Knockemstiff by Donald Ray Pollock (Anchor, $14). Every decade, we get a stunning collection of dynamic, heartbreaking short stories. In the past, those collections came from Barry Hannah, Mark Richard, and Thom Jones. For the next 10 years, Pollock’s work will be tough for any writer to beat.
Flannery by Brad Gooch (Little, Brown, $30). Why do the lives of writers seem so … train-wrecky? Mary Flannery O’Connor was no exception. She survived the back-to-back snake pits of the Iowa Writers Workshop and the Yaddo colony only to find herself trapped at home with her strong-willed mother and crippling lupus. The life of this Southern Gothic belle makes the somber existence of Emily Dickinson look like a barrel full of monkeys.
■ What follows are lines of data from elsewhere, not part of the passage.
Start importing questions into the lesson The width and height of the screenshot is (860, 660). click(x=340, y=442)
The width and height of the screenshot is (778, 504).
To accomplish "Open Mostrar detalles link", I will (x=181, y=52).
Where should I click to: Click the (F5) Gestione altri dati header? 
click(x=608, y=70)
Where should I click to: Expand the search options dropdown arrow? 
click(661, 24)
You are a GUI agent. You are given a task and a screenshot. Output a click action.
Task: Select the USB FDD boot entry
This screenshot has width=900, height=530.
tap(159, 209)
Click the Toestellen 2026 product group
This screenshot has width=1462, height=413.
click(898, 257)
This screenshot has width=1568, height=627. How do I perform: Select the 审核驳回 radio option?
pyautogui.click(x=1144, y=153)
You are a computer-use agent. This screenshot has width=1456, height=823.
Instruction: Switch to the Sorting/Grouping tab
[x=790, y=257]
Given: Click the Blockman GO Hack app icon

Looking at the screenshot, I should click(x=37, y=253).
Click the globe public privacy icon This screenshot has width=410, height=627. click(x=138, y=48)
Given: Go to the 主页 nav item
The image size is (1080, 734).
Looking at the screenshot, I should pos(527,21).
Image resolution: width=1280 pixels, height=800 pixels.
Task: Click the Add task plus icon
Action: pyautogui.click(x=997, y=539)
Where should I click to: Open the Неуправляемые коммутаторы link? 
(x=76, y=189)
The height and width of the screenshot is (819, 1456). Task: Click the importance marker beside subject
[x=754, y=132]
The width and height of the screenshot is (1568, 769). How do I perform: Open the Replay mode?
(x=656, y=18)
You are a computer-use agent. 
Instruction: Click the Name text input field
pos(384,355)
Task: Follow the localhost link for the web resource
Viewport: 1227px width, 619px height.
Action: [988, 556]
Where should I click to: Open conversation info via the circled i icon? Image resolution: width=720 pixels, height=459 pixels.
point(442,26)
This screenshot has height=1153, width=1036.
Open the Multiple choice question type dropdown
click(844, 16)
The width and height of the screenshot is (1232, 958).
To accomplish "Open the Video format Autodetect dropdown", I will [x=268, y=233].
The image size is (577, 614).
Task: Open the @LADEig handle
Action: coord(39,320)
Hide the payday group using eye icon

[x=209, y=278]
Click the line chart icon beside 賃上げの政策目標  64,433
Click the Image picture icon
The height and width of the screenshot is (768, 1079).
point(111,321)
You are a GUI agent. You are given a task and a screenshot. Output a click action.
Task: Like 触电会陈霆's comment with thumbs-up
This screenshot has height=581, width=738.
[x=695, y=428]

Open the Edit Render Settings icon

Gladiator: A True Story of ’Roids, Rage, and Redemption by Dan Clark (Scribner, $25). Clark played the character “Nitro” on the television series American Gladiators, and if you read only one book on vacation this year, this has to be it. After a dark childhood, steroids launch the author into a new life as a national celebrity built from mountains of chemically enhanced muscle. The dream falls apart as he sprouts breasts he can’t conceal inside his skimpy spandex costume, then suffers high colonics in order to pass mandatory drug tests. Of course, there’s redemption, but not before a ton of laughs.
Joan Crawford: Hollywood Martyr by David Bret (Da Capo, $15). The perfect salacious beach read. And, to paraphrase Dorothy Parker, if it falls in the ocean … what the hell, it falls in the ocean.